Hi,
I am trying to use a custom rrule to implement Feedback Alignment learning (which is just like BP except that the error signals are propagated backwards using random feedback weights B, which is supposed to be more biologically plausible than using W both in the forwards and backwards pass).
I made a simplified layer DenseFA (without nonlinearity and bias for simplicity), along with a custom rrule. the rrule seems to work when called on its own, but when I use Flux gradient function it is no longer used.
Boilerplate: imports and layer definition
using Flux; using Flux: @functor, glorot_uniform
using ChainRulesCore; using ChainRulesCore: NoTangent, @thunk
# DenseFA struct
struct DenseFA{M1<:Matrix, M2<:Matrix}
W::M1 # Weights used in the forward pass
B::M2 # Weights used in the backwards pass
function DenseFA(W::M1, B::M2) where {M1<:Matrix, M2<:Matrix}
new{M1,M2}(W, B)
end
end
# Initialize DenseFA struct
function DenseFA(in::Integer, out::Integer; init = glorot_uniform)
W = init(out, in)
B = init(out, in)
return DenseFA(W, B)
end
@functor DenseFA
(a::DenseFA)(X) = my_matmul(a.W, X, a.B)
function my_matmul(W, X, B)
return W * X
end
function Base.show(io::IO, l::DenseFA)
print(io, "DenseFA(", size(l.W, 2), ", ", size(l.W, 1), ")")
end
The rrule and the gradient computation
function rrule(::typeof(my_matmul), W::Matrix, X::Matrix, B::Matrix)
y = my_matmul(W, X, B)
println("==========Using rrule with fixed random feedback weights==========")

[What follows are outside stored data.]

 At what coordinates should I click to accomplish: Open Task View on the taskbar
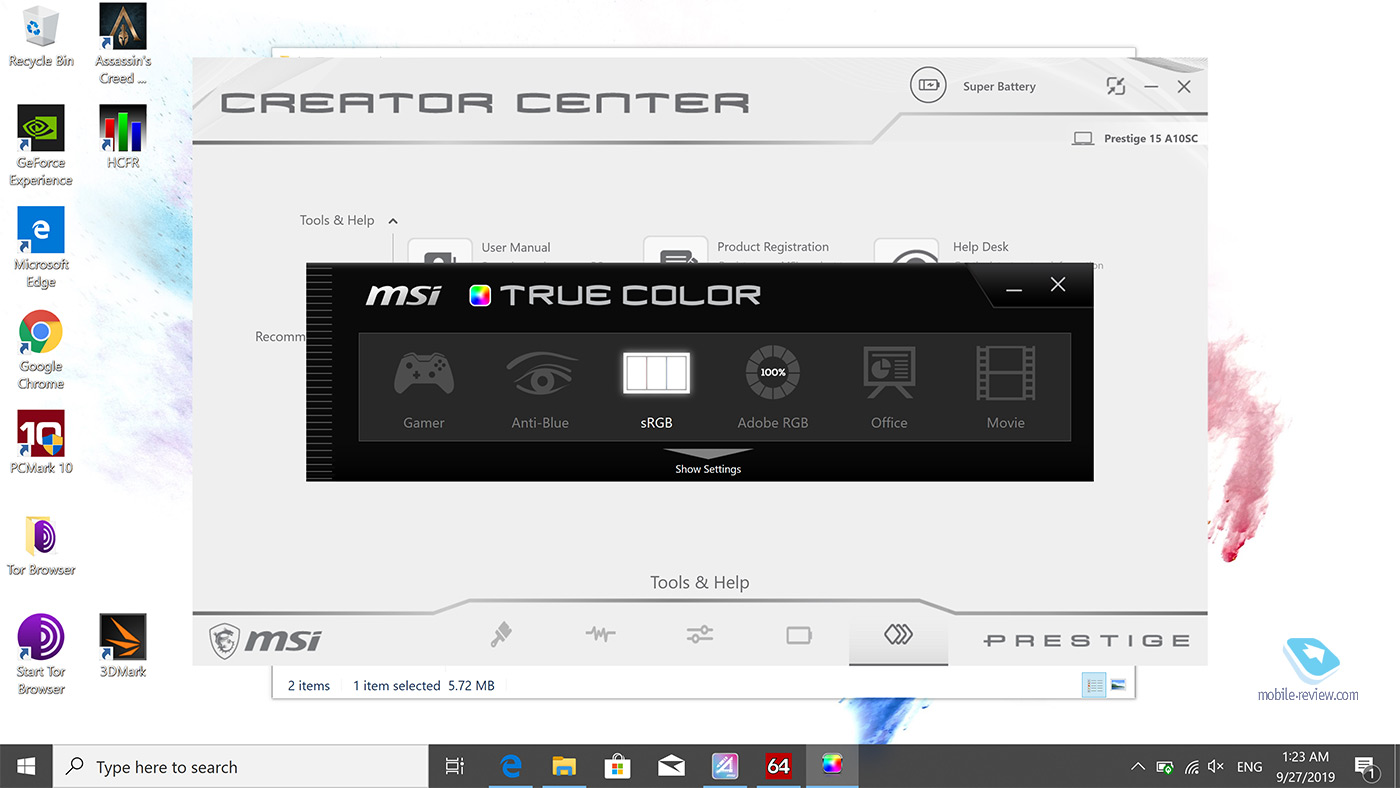pos(454,767)
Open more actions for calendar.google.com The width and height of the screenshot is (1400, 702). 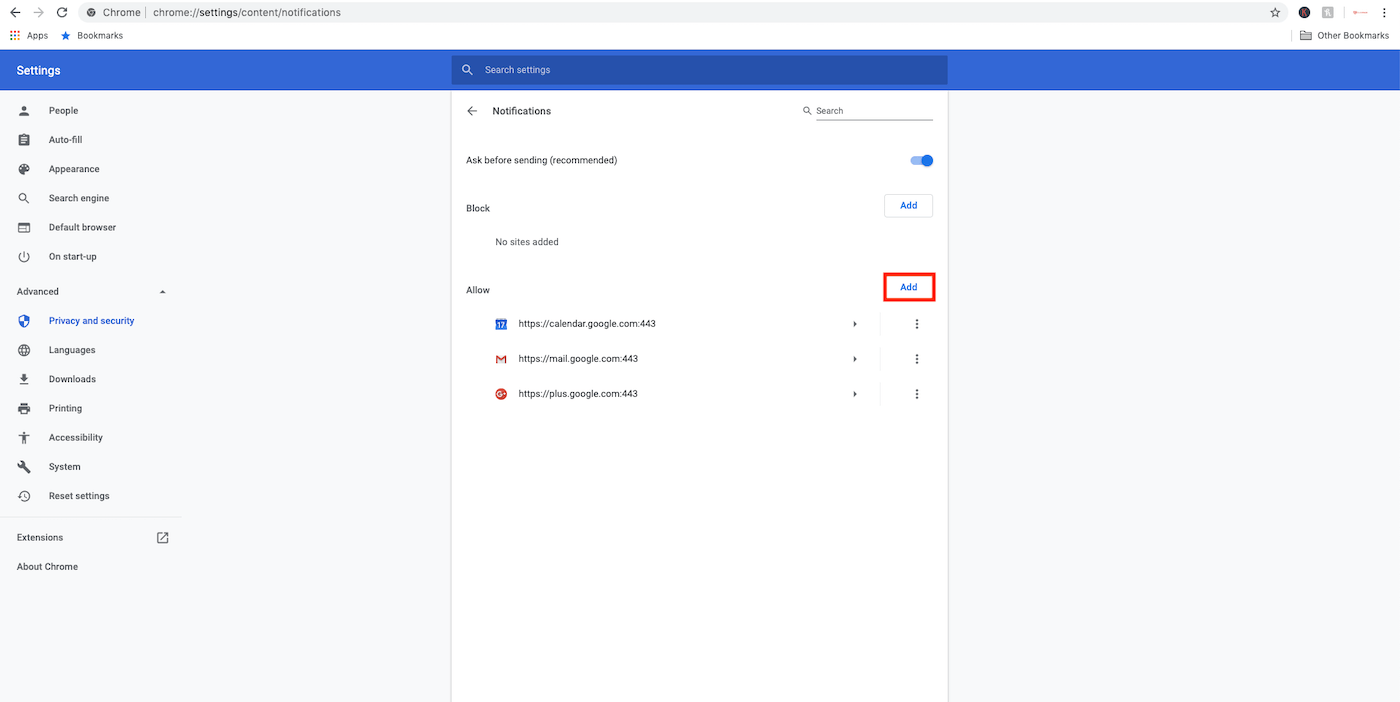point(916,324)
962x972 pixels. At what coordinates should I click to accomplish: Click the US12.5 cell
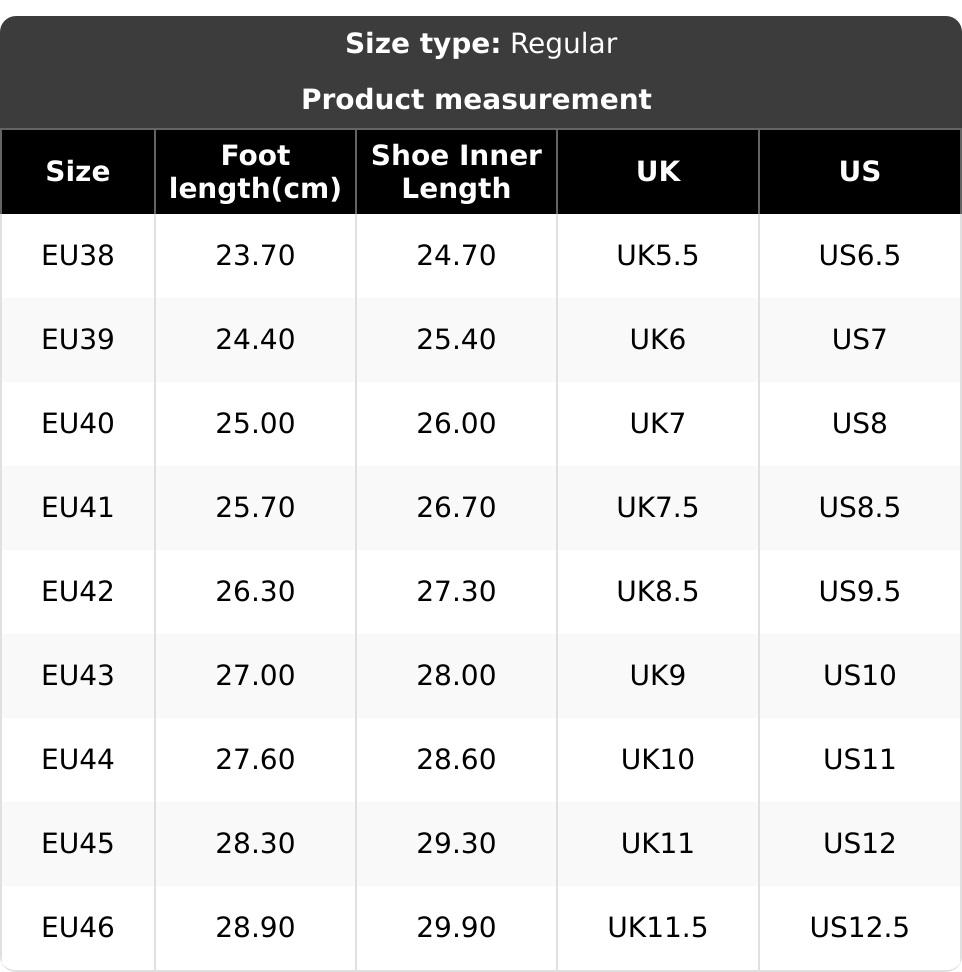(x=859, y=928)
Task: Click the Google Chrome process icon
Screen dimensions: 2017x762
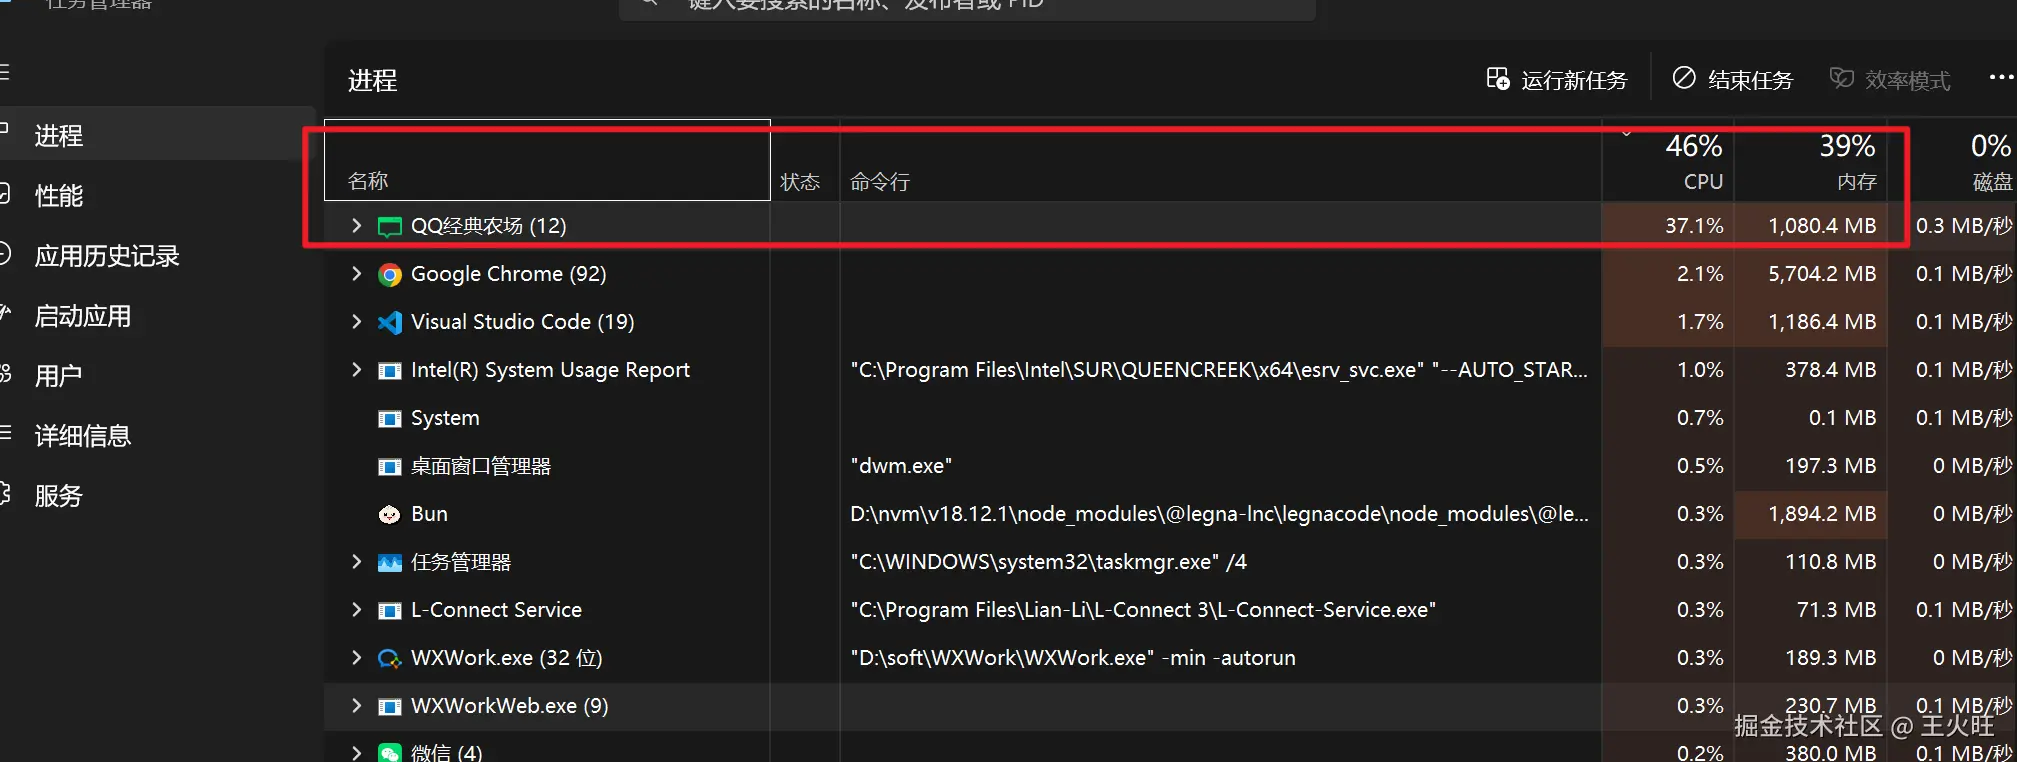Action: pos(390,275)
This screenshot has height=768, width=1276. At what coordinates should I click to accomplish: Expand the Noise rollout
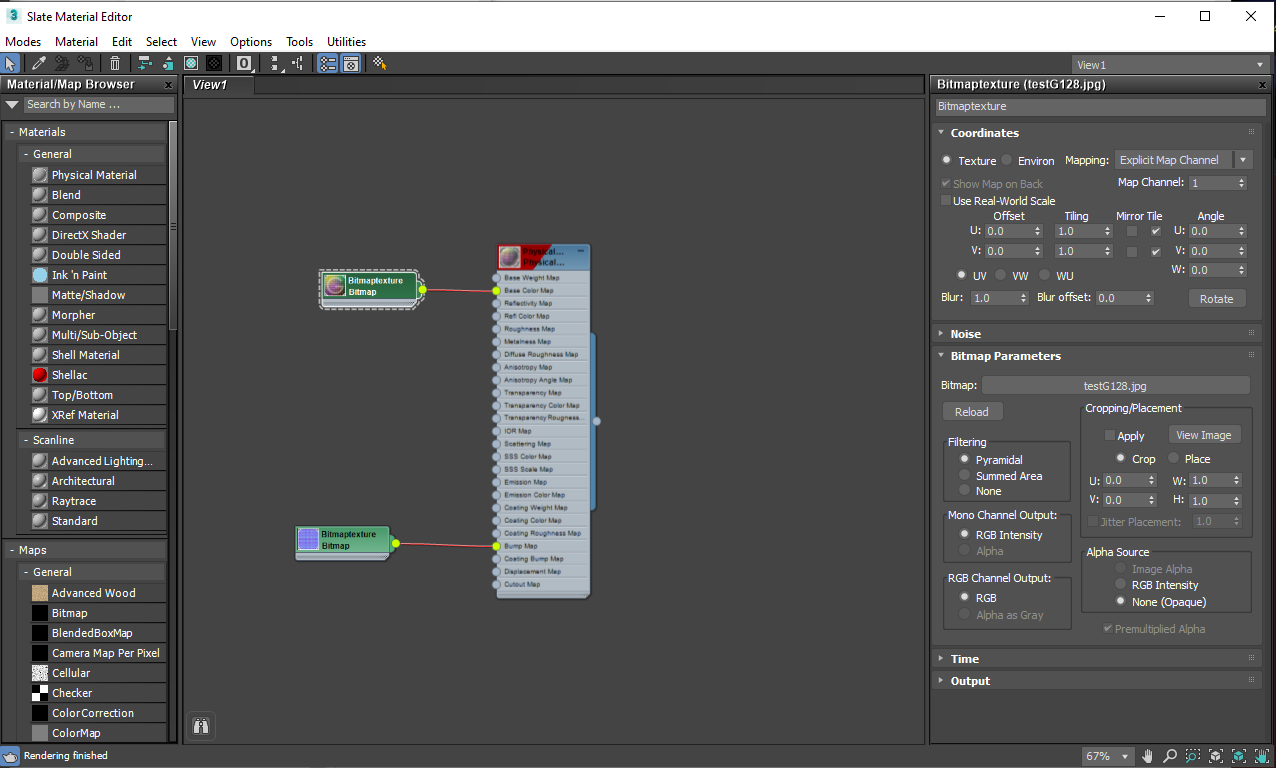pyautogui.click(x=967, y=333)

function times_pullback(ΔΩ)
∂W = @thunk(ΔΩ * X')
∂X = @thunk(B' * ΔΩ) # Use random feedback weight matrix B
return (NoTangent(), ∂W, ∂X, NoTangent())
end
return y, times_pullback
end
Flux.trainable(a::DenseFA) = (a.W,)
model = Chain(DenseFA(50, 60), DenseFA(60, 40), DenseFA(40, 2))
# dummy data (Batchsize 64)
x = rand(Float32, 50, 64);
y = rand(Float32, 2, 64)
# compute gradient
loss = Flux.Losses.mse
opt = Descent(0.1)
ps = Flux.params(model);
gs = gradient(() -> loss(model(x), y), ps)
I could use advice on why the rrule is not being used and how I can make Flux use it.